Perhaps the most famous unsolved art theft is the 1990 raid on the Isabella Gardner Museum in Boston. The thieves made off with over $300 million in art. They took thirteen pieces in all including a Vermeer, five Degas’ and three Rembrandt’s. The thieves made their way inside disguised as cops and then proceeded to vanish without a trace.

Coming in at an estimated cool $45 million, is the 2006 Rio de Janeiro heist at the Museu da Chacara do Ceu. Well-armed bandits escaped undetected with four masterpieces including Salvador Dali’s The Two Balconies, Picasso’s The Dance, Henri Matisse’s Luxembourg Gardens, and Monet’s classic Marine.

The Van Gogh Museum in Amsterdam was hit late in 2002 and the robbers got away with two of Van Gogh’s greatest creation: Congregation Leaving the Reformed Church in Nuenen and View of the Sea at Scheveningen. The paintings were produced between 1853 and 1890 and are valued at $30 million. The thieves were brazen as they entered the museum from the roof.
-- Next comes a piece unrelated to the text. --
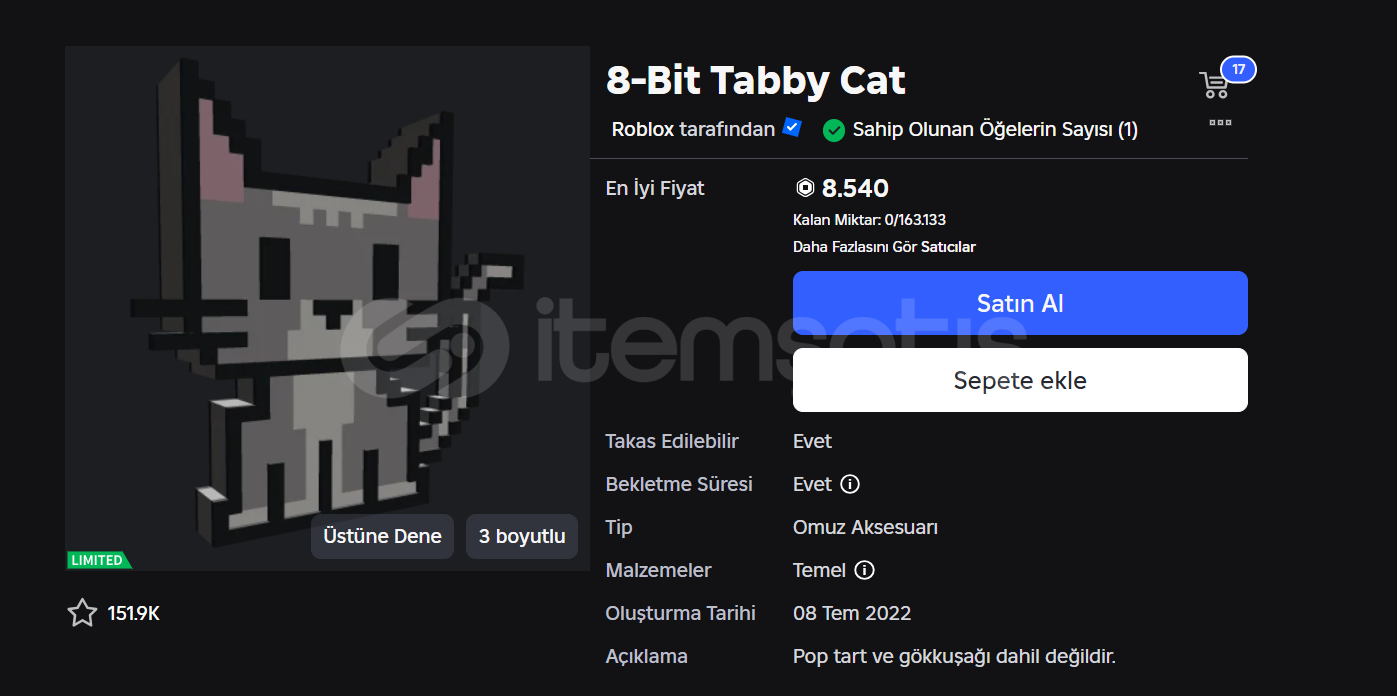Open the three-dots more options menu
Screen dimensions: 1397x696
pyautogui.click(x=1220, y=122)
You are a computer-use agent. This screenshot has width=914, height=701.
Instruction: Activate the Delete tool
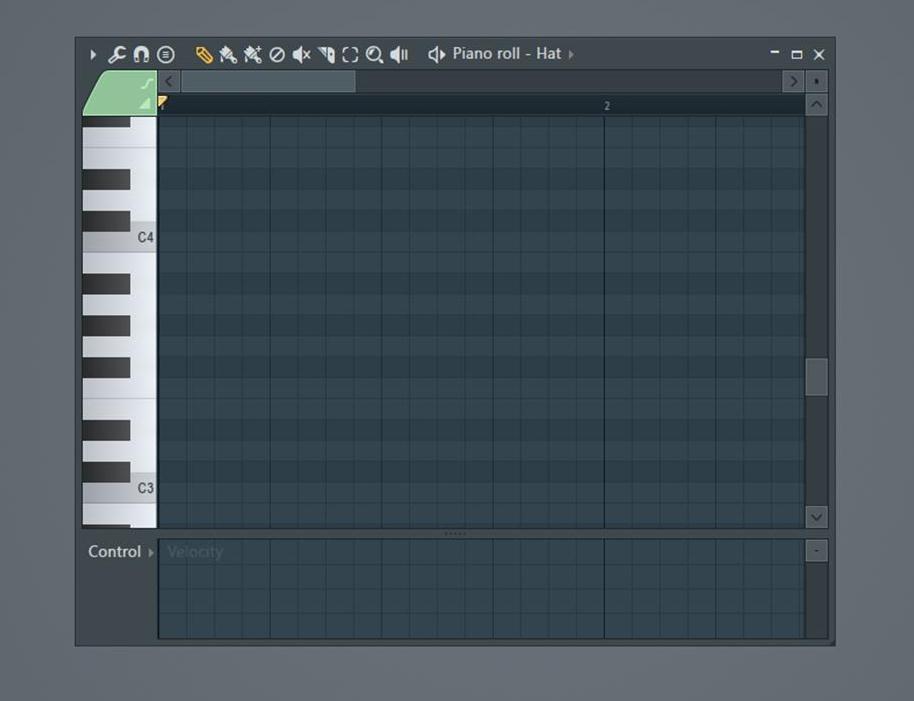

In Palermo, Sicily in 1969, Caravaggio’s Nativity with San Lorenzo and San Francesco was sliced from its frame as it hung on display and has an estimated value of at least $20 million. Rumor has it that it was perpetrated by the Sicilian Mafia and that the painting has actually been damaged. The painting has never surfaced since being stolen in 1969.

Just one month before the death of world renowned violinist Erica Morini, her Stradivarius violin was allegedly stolen from her apartment. The violin is worth at least $3 million and was created by the mythical violin maker in 1727.
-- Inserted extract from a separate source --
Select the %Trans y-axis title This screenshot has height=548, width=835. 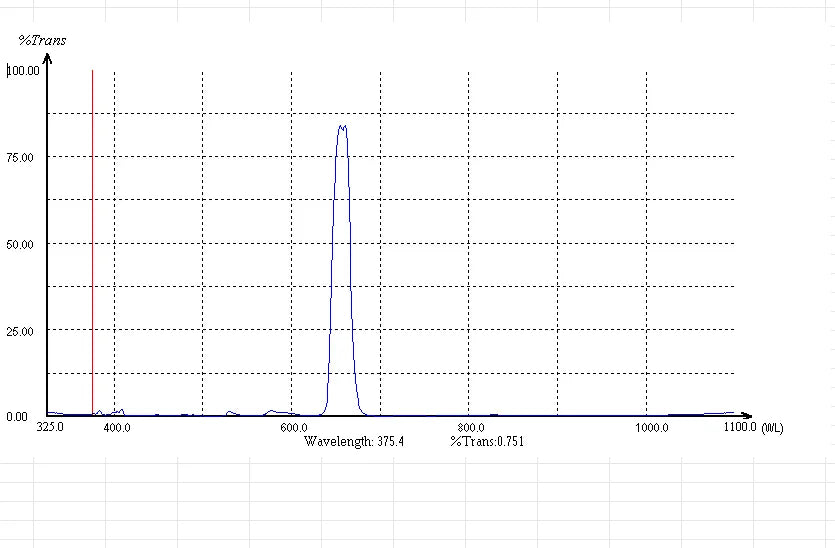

One final daring and bold robbery occurred at a residence in Houston in 2011. An intruder broke into a home and demanded jewels and cash while brandishing a semi-automatic handgun in the face of the female owner. It was then that the thief noticed the painting Madeline Leaning on Her Elbow with Flowers in Her Hair by Renoir. The painting is valued at over a million dollars and has yet to be recovered.

All in all, it is a tragic shame that any works of art, world famous or not, would be stolen or mistreated in any way. We can only hope that some, or all, will one day resurface and once again hang in their designated home.